WHAT YOU HAVE TO DO:
All of the data below should be written out again exactly.

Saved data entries
[Start of section]

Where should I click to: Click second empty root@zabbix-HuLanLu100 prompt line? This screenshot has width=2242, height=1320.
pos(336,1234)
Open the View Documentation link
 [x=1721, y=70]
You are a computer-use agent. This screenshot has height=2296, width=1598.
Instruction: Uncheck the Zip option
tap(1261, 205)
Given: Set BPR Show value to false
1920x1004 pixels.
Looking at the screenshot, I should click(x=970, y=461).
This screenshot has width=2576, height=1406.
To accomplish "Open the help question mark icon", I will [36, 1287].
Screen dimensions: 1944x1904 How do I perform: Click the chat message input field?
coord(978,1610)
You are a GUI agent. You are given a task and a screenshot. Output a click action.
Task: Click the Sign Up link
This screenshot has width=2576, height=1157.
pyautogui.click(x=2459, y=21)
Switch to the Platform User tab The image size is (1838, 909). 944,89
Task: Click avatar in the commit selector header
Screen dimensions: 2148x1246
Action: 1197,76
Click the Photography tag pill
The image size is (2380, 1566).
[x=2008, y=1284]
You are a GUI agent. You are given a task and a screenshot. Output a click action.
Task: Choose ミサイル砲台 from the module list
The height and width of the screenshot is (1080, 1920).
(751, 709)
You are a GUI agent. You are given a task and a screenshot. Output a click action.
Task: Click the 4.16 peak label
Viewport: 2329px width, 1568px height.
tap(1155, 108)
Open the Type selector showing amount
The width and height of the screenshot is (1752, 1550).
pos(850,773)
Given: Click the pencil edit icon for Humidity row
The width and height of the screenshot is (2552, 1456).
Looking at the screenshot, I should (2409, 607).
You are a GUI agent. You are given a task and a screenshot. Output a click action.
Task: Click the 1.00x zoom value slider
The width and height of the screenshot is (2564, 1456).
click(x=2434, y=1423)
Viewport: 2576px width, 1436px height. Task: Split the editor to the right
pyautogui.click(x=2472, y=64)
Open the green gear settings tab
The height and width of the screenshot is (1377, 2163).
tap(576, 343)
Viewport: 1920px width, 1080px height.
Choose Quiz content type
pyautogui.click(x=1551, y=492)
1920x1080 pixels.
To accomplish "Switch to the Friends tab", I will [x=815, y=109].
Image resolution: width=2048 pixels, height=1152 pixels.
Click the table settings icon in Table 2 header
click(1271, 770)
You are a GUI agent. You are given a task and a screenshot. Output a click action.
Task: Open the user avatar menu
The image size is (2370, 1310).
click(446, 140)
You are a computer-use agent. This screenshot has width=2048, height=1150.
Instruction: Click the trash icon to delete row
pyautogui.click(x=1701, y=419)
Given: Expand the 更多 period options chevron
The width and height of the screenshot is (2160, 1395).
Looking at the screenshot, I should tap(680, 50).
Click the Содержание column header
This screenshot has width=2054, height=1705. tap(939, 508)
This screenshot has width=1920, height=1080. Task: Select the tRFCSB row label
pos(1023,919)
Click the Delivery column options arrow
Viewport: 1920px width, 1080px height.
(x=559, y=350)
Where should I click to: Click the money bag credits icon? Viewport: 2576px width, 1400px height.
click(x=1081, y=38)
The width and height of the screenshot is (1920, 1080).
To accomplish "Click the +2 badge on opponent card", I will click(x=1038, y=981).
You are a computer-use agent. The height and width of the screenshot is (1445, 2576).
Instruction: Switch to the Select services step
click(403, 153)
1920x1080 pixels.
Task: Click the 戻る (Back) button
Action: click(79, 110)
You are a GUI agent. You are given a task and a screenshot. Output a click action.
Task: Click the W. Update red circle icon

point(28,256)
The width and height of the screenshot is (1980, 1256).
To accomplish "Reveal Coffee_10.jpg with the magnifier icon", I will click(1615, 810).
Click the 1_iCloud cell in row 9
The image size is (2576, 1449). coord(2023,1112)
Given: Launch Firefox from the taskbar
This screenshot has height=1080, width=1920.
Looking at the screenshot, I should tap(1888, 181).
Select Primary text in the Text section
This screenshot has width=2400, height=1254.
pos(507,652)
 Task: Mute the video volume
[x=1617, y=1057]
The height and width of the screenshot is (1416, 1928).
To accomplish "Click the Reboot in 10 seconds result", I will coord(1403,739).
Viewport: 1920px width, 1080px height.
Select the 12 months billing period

[End of section]

RESPONSE TO THIS TASK:
Where should I click to: Click second empty root@zabbix-HuLanLu100 prompt line? This screenshot has width=2242, height=1320.
pos(336,1234)
Open the View Documentation link
 [x=1721, y=70]
You are a computer-use agent. This screenshot has height=2296, width=1598.
Instruction: Uncheck the Zip option
tap(1261, 205)
Given: Set BPR Show value to false
1920x1004 pixels.
Looking at the screenshot, I should click(x=970, y=461).
This screenshot has width=2576, height=1406.
To accomplish "Open the help question mark icon", I will [36, 1287].
Screen dimensions: 1944x1904 How do I perform: Click the chat message input field?
coord(978,1610)
You are a GUI agent. You are given a task and a screenshot. Output a click action.
Task: Click the Sign Up link
This screenshot has width=2576, height=1157.
pyautogui.click(x=2459, y=21)
Switch to the Platform User tab The image size is (1838, 909). 944,89
Task: Click avatar in the commit selector header
Screen dimensions: 2148x1246
Action: 1197,76
Click the Photography tag pill
The image size is (2380, 1566).
[x=2008, y=1284]
You are a GUI agent. You are given a task and a screenshot. Output a click action.
Task: Choose ミサイル砲台 from the module list
The height and width of the screenshot is (1080, 1920).
(751, 709)
You are a GUI agent. You are given a task and a screenshot. Output a click action.
Task: Click the 4.16 peak label
Viewport: 2329px width, 1568px height.
tap(1155, 108)
Open the Type selector showing amount
The width and height of the screenshot is (1752, 1550).
pos(850,773)
Given: Click the pencil edit icon for Humidity row
The width and height of the screenshot is (2552, 1456).
Looking at the screenshot, I should (2409, 607).
You are a GUI agent. You are given a task and a screenshot. Output a click action.
Task: Click the 1.00x zoom value slider
The width and height of the screenshot is (2564, 1456).
click(x=2434, y=1423)
Viewport: 2576px width, 1436px height. Task: Split the editor to the right
pyautogui.click(x=2472, y=64)
Open the green gear settings tab
The height and width of the screenshot is (1377, 2163).
tap(576, 343)
Viewport: 1920px width, 1080px height.
Choose Quiz content type
pyautogui.click(x=1551, y=492)
1920x1080 pixels.
To accomplish "Switch to the Friends tab", I will [x=815, y=109].
Image resolution: width=2048 pixels, height=1152 pixels.
Click the table settings icon in Table 2 header
click(1271, 770)
You are a GUI agent. You are given a task and a screenshot. Output a click action.
Task: Open the user avatar menu
The image size is (2370, 1310).
click(446, 140)
You are a computer-use agent. This screenshot has width=2048, height=1150.
Instruction: Click the trash icon to delete row
pyautogui.click(x=1701, y=419)
Given: Expand the 更多 period options chevron
The width and height of the screenshot is (2160, 1395).
Looking at the screenshot, I should tap(680, 50).
Click the Содержание column header
This screenshot has width=2054, height=1705. tap(939, 508)
This screenshot has width=1920, height=1080. Task: Select the tRFCSB row label
pos(1023,919)
Click the Delivery column options arrow
Viewport: 1920px width, 1080px height.
(x=559, y=350)
Where should I click to: Click the money bag credits icon? Viewport: 2576px width, 1400px height.
click(x=1081, y=38)
The width and height of the screenshot is (1920, 1080).
To accomplish "Click the +2 badge on opponent card", I will click(x=1038, y=981).
You are a computer-use agent. The height and width of the screenshot is (1445, 2576).
Instruction: Switch to the Select services step
click(403, 153)
1920x1080 pixels.
Task: Click the 戻る (Back) button
Action: click(79, 110)
You are a GUI agent. You are given a task and a screenshot. Output a click action.
Task: Click the W. Update red circle icon

point(28,256)
The width and height of the screenshot is (1980, 1256).
To accomplish "Reveal Coffee_10.jpg with the magnifier icon", I will click(1615, 810).
Click the 1_iCloud cell in row 9
The image size is (2576, 1449). coord(2023,1112)
Given: Launch Firefox from the taskbar
This screenshot has height=1080, width=1920.
Looking at the screenshot, I should tap(1888, 181).
Select Primary text in the Text section
This screenshot has width=2400, height=1254.
pos(507,652)
 Task: Mute the video volume
[x=1617, y=1057]
The height and width of the screenshot is (1416, 1928).
To accomplish "Click the Reboot in 10 seconds result", I will coord(1403,739).
Viewport: 1920px width, 1080px height.
Select the 12 months billing period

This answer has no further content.